Section 2 of the twenty-first amendment provides: “The transportation or importation into any State, Territory, or possession of the United States for delivery or use therein of intoxicating liquors, in violation of the laws thereof, is hereby prohibited.” This language permits the states to restrict imports without regard to the “dormant commerce clause.” See Bridenbaugh v. Freeman-Wilson, 227 F.3d 848 (7th Cir.2000). It does not have any more sweeping effect. In particular, as the Court held in Midcal and Crisp, and has reiterated since, “the Twenty-first Amendment does not in any way diminish the force of the Supremacy Clause”, 44 Liquormart, Inc. v. Rhode Island, 517 U.S. 484, 516, 116 S.Ct. 1495, 134 L.Ed.2d 711 (1996). Illinois has not set out to curtail beer imports from Poland; Stawski argues, to the contrary, that Illinois law compels a Polish brewer to continue providing it with supplies. That is some distance from the language of § 2, which does not relieve Illinois of its obligation to respect federal statutes and treaties, “the supreme Law of the Land” (U.S. Const. Art. VI cl. 2). Suppose that Illinois had attempted to require all disputes arising out of the Beer Industry Fair Dealing Act to be litigated in state court. Could such a statute block Zywiec from removing to federal court under 28 U.S.C. § 1441(a), given the complete diversity of citizenship? Surely not. Cf. Breuer v. Jim’s Concrete of Brevard, Inc., — U.S.-, 123 S.Ct. 1882, 155 L.Ed.2d 923 (2003). Yet a federal court would be a forum different from the one specified by Illinois law, just as arbitration occurs in a different forum. If removal under federal law is proper, then arbitration under federal law must be proper — in either event, it is the Supremacy Clause that subordinates the state’s preference to the federal rule.
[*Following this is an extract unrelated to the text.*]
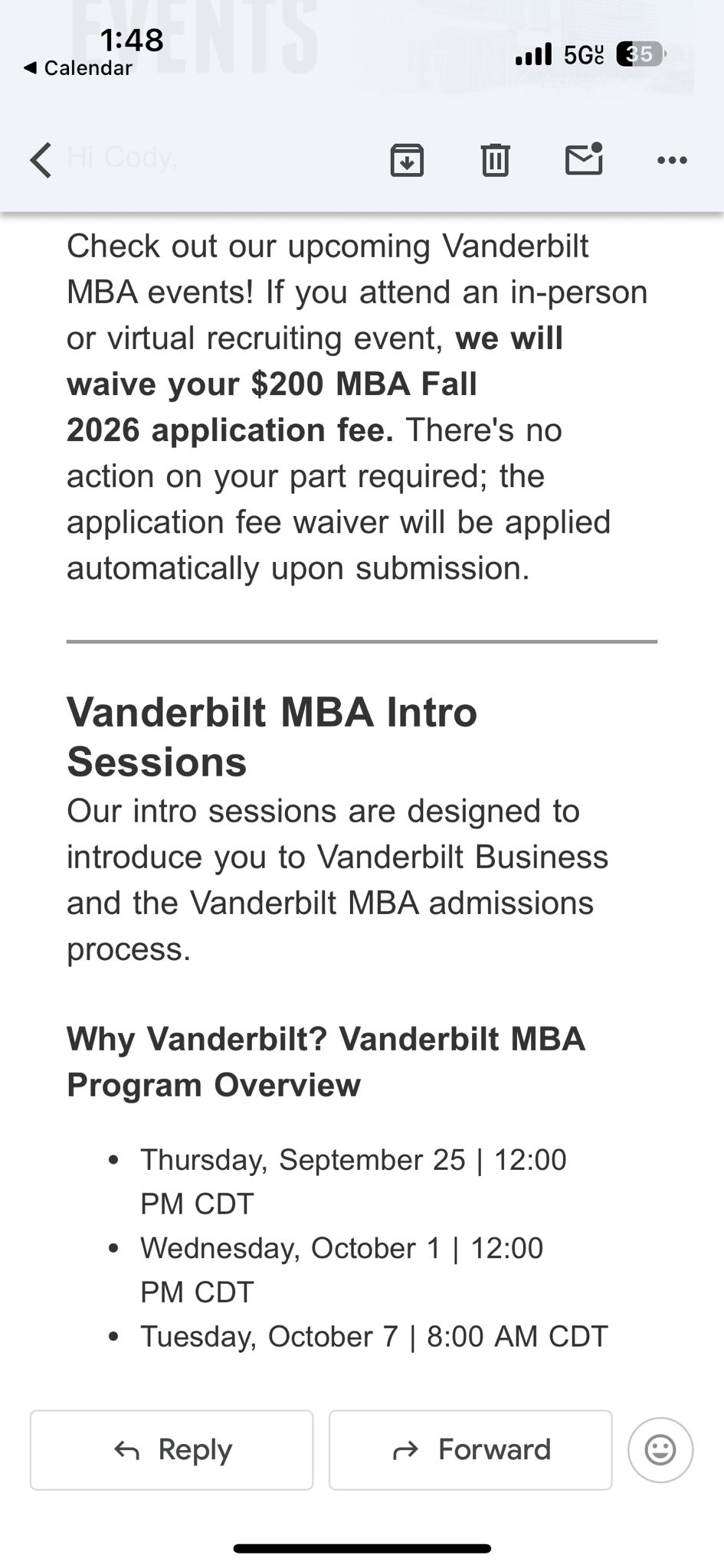Tap the Vanderbilt MBA Intro Sessions heading
The image size is (724, 1568).
coord(272,737)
Thus the contract’s forum-selection clause is enforceable, even though its choice-of-law clause is not. At oral argument, Zywiec’s counsel suggested that the two are so intertwined that it would be pointless to arbitrate in Poland if the panel could not apply Polish law. Counsel retreated from this position later, however, and we hesitate to bind him to what may have been a poor choice of words. We leave to the parties, and the district court on remand, consideration of the question whether choice of law may be separated from choice of forum. The judgment of the district court is vacated, and the matter is remanded for proceedings consistent with this opinion.